Rhubarb Is a Good Source of Vitamins
Rhubarb is high in phytochemicals, which protect cells from damage and help fight cancer. These compounds also boost the metabolism of the body. Researchers at the Burn Treatment Center of Shanxi Province at Tisco General Hospital found that rhubarb promotes healthy digestion.
The plant is also helpful in promoting regularity and relieving stomach discomfort. The phytochemicals in rhubarb may help fight off cancer and reduce cholesterol levels.
The most significant vitamin in rhubarb is vitamin K, which plays a crucial role in bone metabolism.
Vitamin K protects bones by preventing osteoporosis. Calcium is a substantial part of the plant’s composition and provides about 10% of the recommended daily allowance. As an added benefit, vitamin K inhibits neuronal damage in the brain. It may also help prevent the onset of osteoporosis.
Rhubarb Is a Good Source of Oxalic Acid
Even though rhubarb is poisonous, it is a relatively safe source of oxalic acid. Oxalic acid is found in the leaves of rhubarb. However, consuming large amounts of rhubarb leaves could harm your health. The rhubarb leaves are much less toxic than their stalks; you need about eleven pounds of them to obtain twenty-five grams of oxalic acid.
Many people are unaware of the high level of oxalic acid present in rhubarb. The chemical compound is found in several vegetables, including broccoli, spinach, Brussel sprouts, and rhubarb. While it is not harmful in regular amounts, it can cause stomach aches and vomiting in high doses. This may be one of the reasons for the rhubarb’s poisonous effect.
Rhubarb is a hardy vegetable that grows well in most soils. It is commonly used in sweet dishes, such as pies and jams. Rhubarb is a good source of vitamins K, C, and A and phytochemicals that may help fight cancer.

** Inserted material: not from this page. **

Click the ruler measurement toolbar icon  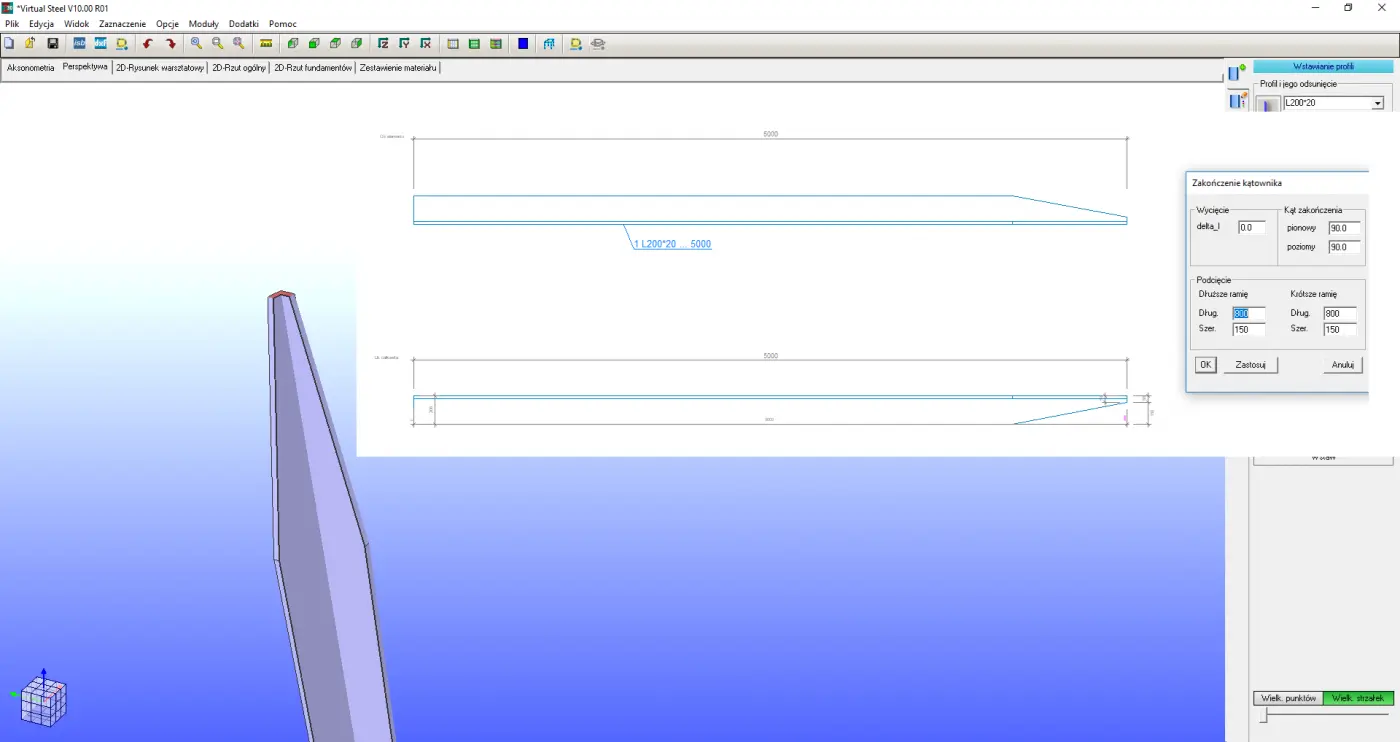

I love my Rhubarb as a cake. I especially like it with strawberry frosting on top. It’s a great way to use up all of that rhubarb in the garden, and everyone always loves it when I serve it at parties.
Delicious, moist, and packed with flavor, my rhubarb cake is simply the best. I start with a classic white cake mix, then add in fresh diced rhubarb, a touch of cinnamon, and a dash of nutmeg. The result is a heavenly cake that is perfect for any occasion. And believe me, I have plenty of events to enjoy it!
My rhubarb cake is always a hit on birthdays and anniversaries. You name it. So if you’re looking for a delicious dessert that will have your guests coming back for seconds, give my rhubarb cake a try. You won’t be disappointed!
Ilana has been a vegan for over 10 years. She originally made the switch for health reasons, but soon found herself becoming more and more passionate about the ethical and environmental implications of a vegan lifestyle. Ilana is the author of The Graceful Kitchen, a blog all about veganism. She loves to cook up delicious and nutritious vegan meals, and share her recipes with others who are interested in leading a cruelty-free life. Ilana is also a strong advocate for using whole foods as the foundation of a healthy diet, and believes that going vegan is one of the best ways to achieve this.